How to make your Will ‘legally binding’
  • Helen Claydon

How to make your Will ‘legally binding’



The truth is, we should all have a Will. After all, we all have a right to say what happens to us, our loved ones and our estate when we pass away. However, to make sure that your Will stands strong when it matters you need to make sure that it is legally binding.


Unfortunately telling your loved ones what you want to happen isn’t enough. For it to be legally binding, so that your loved ones can follow your wishes, they must be documented in the correct format as laid down in legislation.


The Myth

Many people believe that writing a legally binding Will has to cost hundreds of pounds and is a lengthy process. The reality is quite different!


So, what is the truth?

Whether you choose to complete your Will online, over the phone, or if you meet someone in person, all options will lead to a Will that needs to be printed and signed. To comply with legislation, this signing needs to be done in front of two witnesses. What is vital here is that the witnesses you choose are not beneficiaries of your Will or married to beneficiaries. If this is the case, then they will not be able to receive any gifts that you have planned to leave them in your Will.



Is that all it takes?

In a nutshell yes, but in reality no. Of course, produce a binding document is the most important thing but consideration must also be given to whether your executors can follow your wishes. This is where the wording used can become extremely important.

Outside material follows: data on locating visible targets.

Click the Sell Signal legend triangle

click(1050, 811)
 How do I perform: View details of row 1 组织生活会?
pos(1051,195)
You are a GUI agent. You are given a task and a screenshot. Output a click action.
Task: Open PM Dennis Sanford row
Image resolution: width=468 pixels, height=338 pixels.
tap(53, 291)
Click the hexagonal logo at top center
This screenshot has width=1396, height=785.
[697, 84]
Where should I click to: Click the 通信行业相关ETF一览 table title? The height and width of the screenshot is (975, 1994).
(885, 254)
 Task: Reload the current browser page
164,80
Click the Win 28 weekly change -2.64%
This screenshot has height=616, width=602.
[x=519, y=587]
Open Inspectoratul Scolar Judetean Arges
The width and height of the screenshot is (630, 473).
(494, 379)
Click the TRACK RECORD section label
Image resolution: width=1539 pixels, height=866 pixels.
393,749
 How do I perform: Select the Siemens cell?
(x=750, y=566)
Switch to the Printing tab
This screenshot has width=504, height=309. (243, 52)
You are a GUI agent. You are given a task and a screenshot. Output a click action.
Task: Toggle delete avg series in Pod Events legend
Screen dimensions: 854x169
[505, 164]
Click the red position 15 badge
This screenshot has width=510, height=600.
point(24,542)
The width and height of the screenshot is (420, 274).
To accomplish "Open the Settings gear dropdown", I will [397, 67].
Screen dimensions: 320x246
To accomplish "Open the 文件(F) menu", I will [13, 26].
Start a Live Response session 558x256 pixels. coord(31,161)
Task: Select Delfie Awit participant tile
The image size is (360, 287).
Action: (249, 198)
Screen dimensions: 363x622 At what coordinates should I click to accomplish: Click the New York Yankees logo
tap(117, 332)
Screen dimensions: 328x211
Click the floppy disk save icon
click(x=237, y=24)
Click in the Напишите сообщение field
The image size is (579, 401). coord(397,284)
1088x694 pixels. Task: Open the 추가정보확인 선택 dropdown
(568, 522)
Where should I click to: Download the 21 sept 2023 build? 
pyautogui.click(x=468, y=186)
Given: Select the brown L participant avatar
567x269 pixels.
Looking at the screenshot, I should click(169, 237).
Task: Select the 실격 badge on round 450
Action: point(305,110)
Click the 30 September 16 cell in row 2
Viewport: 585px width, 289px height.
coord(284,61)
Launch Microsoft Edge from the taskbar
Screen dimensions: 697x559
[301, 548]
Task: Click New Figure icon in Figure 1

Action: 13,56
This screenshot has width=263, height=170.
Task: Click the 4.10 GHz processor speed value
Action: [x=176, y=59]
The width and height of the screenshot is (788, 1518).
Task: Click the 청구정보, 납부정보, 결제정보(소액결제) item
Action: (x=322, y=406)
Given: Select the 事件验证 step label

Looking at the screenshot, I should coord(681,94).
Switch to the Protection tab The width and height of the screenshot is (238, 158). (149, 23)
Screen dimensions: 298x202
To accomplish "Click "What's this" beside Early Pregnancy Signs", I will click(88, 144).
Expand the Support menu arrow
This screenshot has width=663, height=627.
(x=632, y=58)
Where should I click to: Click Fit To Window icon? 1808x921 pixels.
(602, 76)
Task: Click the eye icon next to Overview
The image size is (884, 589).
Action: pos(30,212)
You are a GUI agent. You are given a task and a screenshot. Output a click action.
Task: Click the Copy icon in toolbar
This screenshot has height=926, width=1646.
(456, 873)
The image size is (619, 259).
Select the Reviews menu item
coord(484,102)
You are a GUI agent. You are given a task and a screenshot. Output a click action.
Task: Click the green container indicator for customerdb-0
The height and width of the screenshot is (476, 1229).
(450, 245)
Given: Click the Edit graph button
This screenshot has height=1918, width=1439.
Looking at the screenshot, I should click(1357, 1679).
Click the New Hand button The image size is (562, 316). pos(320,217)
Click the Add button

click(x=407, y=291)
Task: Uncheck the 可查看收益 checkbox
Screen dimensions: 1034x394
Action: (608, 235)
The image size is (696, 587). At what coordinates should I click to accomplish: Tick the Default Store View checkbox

One example of this is could be the car that you wish to leave your Son. So, in your Will, you might decide to write it in a way that says "I give my Mercedes Benz A Class to my Son". This is perfectly fine if it is the car you own when you pass away, however, if the vehicle has changed then the gift will fail, even if you intended your son to receive any car that replaces the one described. So, to avoid any ambiguity, you should ensure that your Will is more precise and so, you would say something like "I give any car owned by me at the date of my death to my son" - this will ensure that the car you own when you pass away is passed on to your Son, even if you change it after writing your Will.



Preventing your Will from being contested or failing

The easiest way to ensure that your Will achieves everything you want is to have it checked by an expert. Using the services of an expert will ensure that it is read and checked thoroughly, word for word. This will reduce the risk of any ambiguities and it will ensure that nothing is left open to interpretation. If anything is open to interpretation then it can be contested, therefore, if anything needs changing, improved or clarified then you will be informed.


Writing a Will is one of the best things you can do to help your loved ones carry out your wishes but make sure you give it some thought and take advice to ensure that the document produced can be followed.